大日本帝国において実用化の域に達したのは九州三池炭鉱に隣接する三井大牟田工場におけるフィッシャー・トロプシュ法による人造石油量産であった。
しかし、ここにも問題があり、三池炭は硫黄分が多く本質的には人造石油に用いるには適していないのであった。そこで、三池財閥は北海道炭に目をつけた。こうして北海道人造石油が設立され、滝川にプラントが建設されることとなったのだ。
だが、時勢味方せず、資材不足などで北海道人造石油における生産は遅々として進まなかった。結局、大牟田での年産1万トンに比して滝川では年産7千トン台(見込み)であった。
最大の問題は工業水準の低さから来る部品精度の低さによる事故多発、触媒の不足など製造工程における不備がそこかしこに山積だったことである。
しかし、彼らは不断の努力によってこれを乗り切ろうとしていた。200日で活性が失われるコバルト触媒は三井大牟田でも大きく問題となっており入手の困難さから打開策を講じる必要性に迫られていた。

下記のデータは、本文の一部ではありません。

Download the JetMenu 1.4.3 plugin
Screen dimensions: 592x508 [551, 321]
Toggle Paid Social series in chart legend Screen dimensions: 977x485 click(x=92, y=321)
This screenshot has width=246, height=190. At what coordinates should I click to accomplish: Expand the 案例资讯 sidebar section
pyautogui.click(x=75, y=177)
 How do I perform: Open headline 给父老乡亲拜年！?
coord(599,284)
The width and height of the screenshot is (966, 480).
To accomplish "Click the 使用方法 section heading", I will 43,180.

京都帝国大学の喜多源逸教授の研究室はFT法が発表されてから触媒研究を行い続けていた。当時、彼が教えていた学生に児玉信次郎がいたが、喜多は児玉に触媒研究を卒業論文のテーマとするように言い渡し、酸化マグネシウムと二酸化トリウムをコバルトに添加する助触媒に用いると優れた効率を示すことを発見した。

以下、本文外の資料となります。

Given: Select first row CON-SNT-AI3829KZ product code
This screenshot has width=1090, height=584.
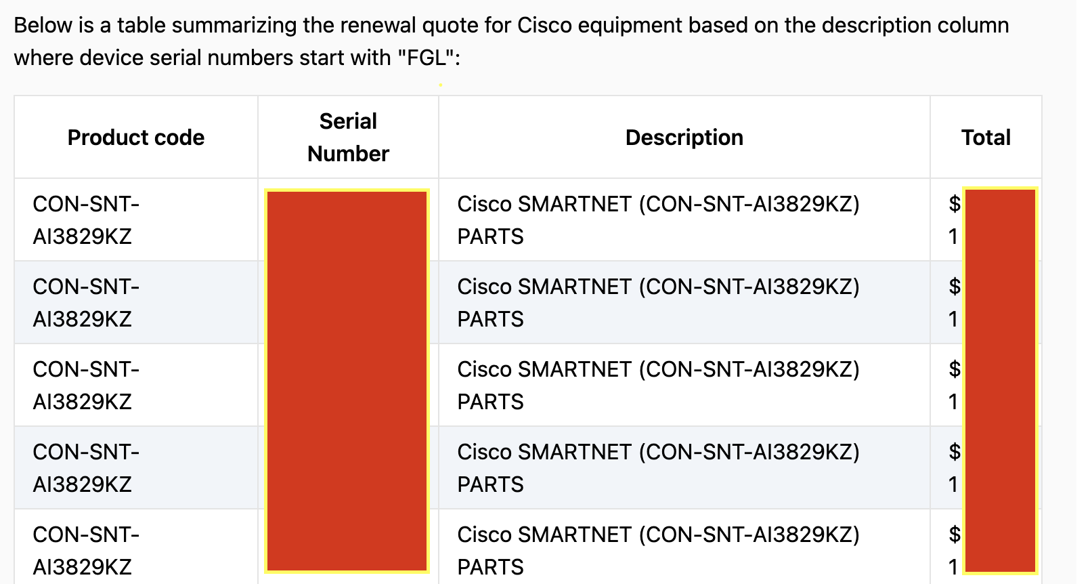Looking at the screenshot, I should pos(86,220).
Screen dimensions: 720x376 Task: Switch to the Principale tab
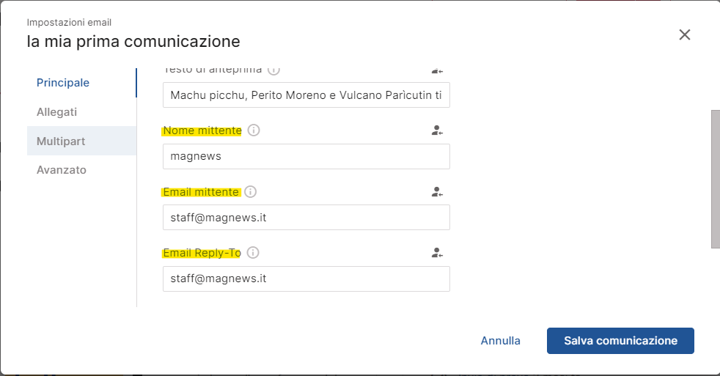[63, 83]
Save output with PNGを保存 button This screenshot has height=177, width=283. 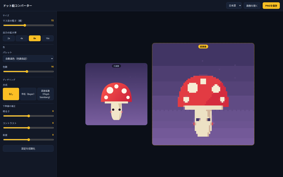pyautogui.click(x=271, y=5)
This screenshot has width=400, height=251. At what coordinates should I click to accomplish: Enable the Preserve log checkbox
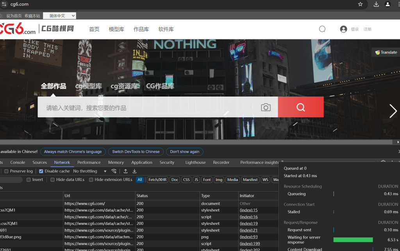[x=6, y=171]
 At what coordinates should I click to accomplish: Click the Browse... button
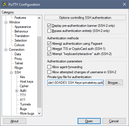pyautogui.click(x=114, y=83)
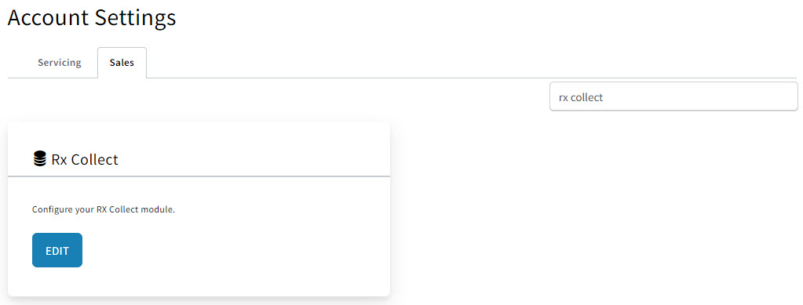Select the Sales tab
The image size is (803, 305).
click(x=122, y=63)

その後、喜多と児玉を中心とする研究室には数十名のスタッフが集い、この研究を続けていたが、そこに三井財閥は接触し共同研究を図ることになったのであった。彼らは入手が容易な鉄系触媒を開発しようと画策、昭和19年8月に滝川において開発されたばかりの鉄触媒を用いて本格的な製造が始まったのであった。
この結果は上々であった。コバルト系触媒を用いずとも、同様の効率を示すどころか、優位性を示す結果をもたらしたのであった。だが、この時、マリアナ諸島は陥落し、アメリカ軍はその牙をフィリピンと日本本土へ向けていた。その後も急ピッチで鉄触媒へとプラントを転換して整備していたが、終戦に間に合わず、その真価を発揮することはなかったのである。

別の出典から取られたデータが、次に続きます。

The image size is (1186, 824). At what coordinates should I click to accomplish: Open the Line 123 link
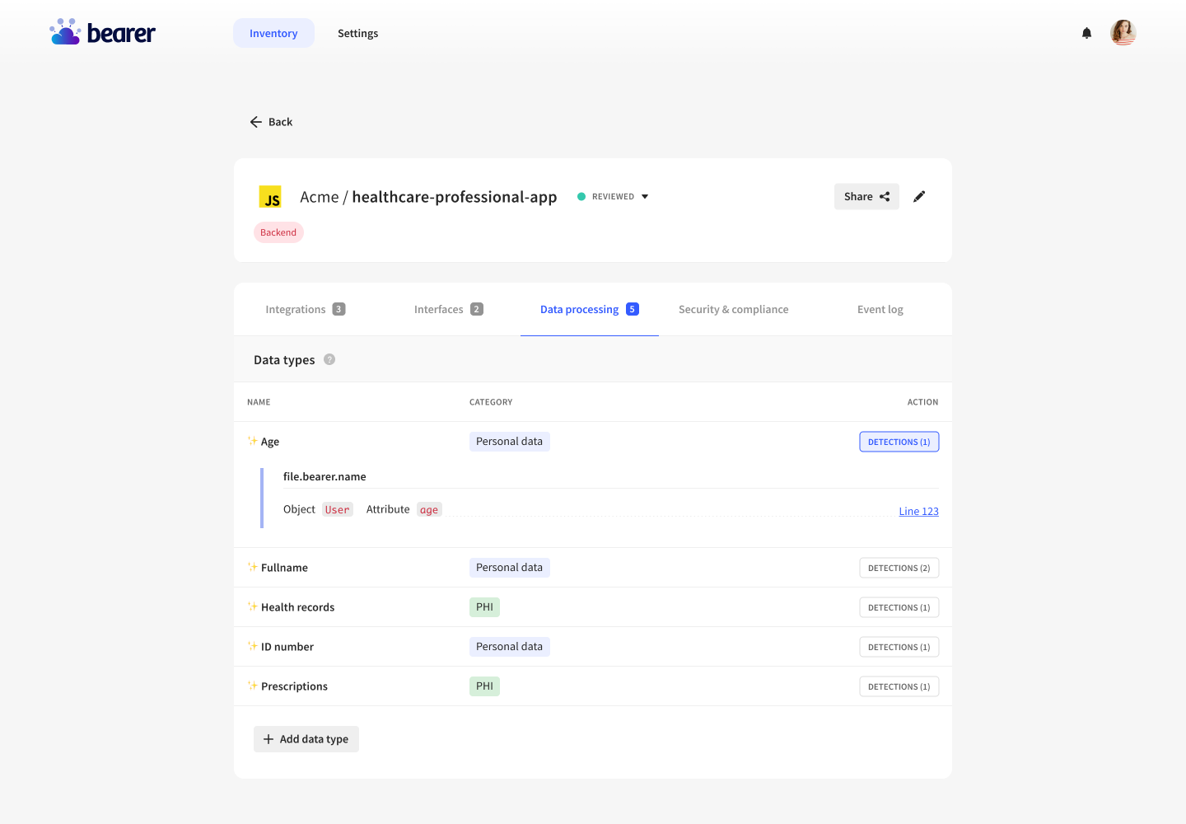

この事実は有坂総一郎の中で痛恨事として記憶されていた。また、同じく転生した存在である東條英機中将にとっても同様であり、何より、三井の人造石油は海軍主導のプロジェクトであったことから散々陸軍主導の同様のプロジェクトを邪魔された経緯から苦々しい記憶であった。
「我が陸軍は人造石油の量産を推し進めるべきだと考えている。我らは満州から多くの重油を得ることに成功している。その重油は海軍や鉄道省にがぶ飲みさせておくなど勿体ないことだと思う。ドイツのIGファルベン社と接触を図ってベルギウス法による人造石油精製技術を早期確立させるべきだ」
東條は居並ぶ官僚たちにそう告げると持ち込んでいた資料を配らせた。
そこにあったのはIGファルベン社が見積もっていた史実のライセンス料とプラント価格であった。